*Estratto*.
Io viaggio da sola, e non ho bisogno di un manuale...
di Eleonora Mammana
Qualche mese fa, gironzolando a caccia di libri, mi sono imbattuta in un titolo molto promettente, “Io viaggio da sola” (Giulio Einaudi Editore, Torino 2102), di Maria Perosino, autrice fra l'altro precocemente scomparsa. Dal momento che amo particolarmente viaggiare da sola, devo ammettere che ho iniziato a leggere questo testo con grandi aspettative. Credevo, infatti, che vi avrei ritrovato tutti quegli aspetti che tanto mi fanno apprezzare questa esperienza. E li ho trovati, in parte, ma ritratti da un punto di vista totalmente diverso dal mio.
Fin dalle prime righe “Io viaggio da sola” si rivela essere una sorta di manuale di sopravvivenza. Già, un vademecum per donne che si trovano, loro malgrado, a viaggiare da sole. Con tanto di istruzioni su cosa mettere in valigia e su come trasportarsela appresso, sui criteri da adottare per scegliere l'albergo e il ristorante giusto, sui vantaggi e gli svantaggi di andare in giro accompagnate da amici/che, colleghi/e o amanti, sul modo in cui affrontare la malinconia, sempre alle porte, su come spostarsi in treno... Insomma dodici capitoli dedicati a offrire consigli, per lo più di ordine pratico, a chi, da sola, in realtà, non vorrebbe viaggiare mai.
L'impressione che si ha nel leggere questo libro, perciò, è che sia indispensabile prendere qualche precauzione prima di affrontare un viaggio in solitaria, al fine di evitare di essere sopraffatti dalla solitudine e dall'imbarazzo che essa suscita in chi si trova di fronte a chi solo non è, almeno apparentemente.
Per di più, nonostante nella conclusione del libro l'autrice dichiari di non aver mai pensato che esistano cose che in quanto donna non si possano o non si debbano fare, dedicando, di fatto, questo manualetto esclusivamente all'universo femminile, sembra proprio intendere il contrario: viaggiare da sole risulta essere un problema esclusivamente per le donne in quanto tali.
La prima obiezione che mi viene da muovere, pertanto, è: siamo sicuri che solo alla donna crei imbarazzo mostrarsi in pubblico, ad esempio in un ristorante o in una caffetteria, non accompagnata? Non credo proprio. Sono convinta che il disagio dettato dal timore di ciò che qualcuno può pensare di noi, soprattutto se facciamo qualcosa di insolito, possa colpire chiunque. La sensazione di essere soli, che è poi ciò che suscita quella paura di essere giudicati, e che è ciò che può far diventare un problema invece di un piacere il viaggiare da soli, a mio parere è comune sia agli uomini che alle donne.

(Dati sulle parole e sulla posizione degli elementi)
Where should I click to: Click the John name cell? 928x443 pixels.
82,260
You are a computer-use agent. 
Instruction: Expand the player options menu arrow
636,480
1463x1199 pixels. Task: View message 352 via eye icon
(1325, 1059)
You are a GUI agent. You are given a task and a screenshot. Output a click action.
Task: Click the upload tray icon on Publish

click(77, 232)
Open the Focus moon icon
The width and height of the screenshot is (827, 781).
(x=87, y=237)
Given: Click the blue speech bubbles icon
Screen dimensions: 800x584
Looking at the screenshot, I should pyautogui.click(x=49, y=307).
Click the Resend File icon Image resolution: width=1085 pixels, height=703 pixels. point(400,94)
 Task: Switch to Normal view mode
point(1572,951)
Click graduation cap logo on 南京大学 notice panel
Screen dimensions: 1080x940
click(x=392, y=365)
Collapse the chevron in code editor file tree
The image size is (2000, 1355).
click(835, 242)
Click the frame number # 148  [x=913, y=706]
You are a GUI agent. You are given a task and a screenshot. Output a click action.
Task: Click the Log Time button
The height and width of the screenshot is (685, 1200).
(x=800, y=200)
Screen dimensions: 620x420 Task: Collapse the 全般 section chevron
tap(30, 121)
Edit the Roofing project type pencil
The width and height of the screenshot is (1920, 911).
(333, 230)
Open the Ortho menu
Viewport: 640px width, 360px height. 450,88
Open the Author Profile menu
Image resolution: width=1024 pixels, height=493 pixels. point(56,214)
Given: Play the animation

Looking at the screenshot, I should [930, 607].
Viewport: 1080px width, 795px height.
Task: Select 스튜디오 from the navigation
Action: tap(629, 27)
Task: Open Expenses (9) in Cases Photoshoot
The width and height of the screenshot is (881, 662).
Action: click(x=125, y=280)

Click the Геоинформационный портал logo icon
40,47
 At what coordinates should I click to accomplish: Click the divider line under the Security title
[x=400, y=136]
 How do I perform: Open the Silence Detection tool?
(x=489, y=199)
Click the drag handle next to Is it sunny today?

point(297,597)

*Compito da svolgere*. Copia parola per parola dall'estratto il brano che si apre con le parole contenenti "Io viaggio da sola, e" e si chiude con "diverso dal mio.".

*Risposta completa*.
Io viaggio da sola, e non ho bisogno di un manuale...
di Eleonora Mammana
Qualche mese fa, gironzolando a caccia di libri, mi sono imbattuta in un titolo molto promettente, “Io viaggio da sola” (Giulio Einaudi Editore, Torino 2102), di Maria Perosino, autrice fra l'altro precocemente scomparsa. Dal momento che amo particolarmente viaggiare da sola, devo ammettere che ho iniziato a leggere questo testo con grandi aspettative. Credevo, infatti, che vi avrei ritrovato tutti quegli aspetti che tanto mi fanno apprezzare questa esperienza. E li ho trovati, in parte, ma ritratti da un punto di vista totalmente diverso dal mio.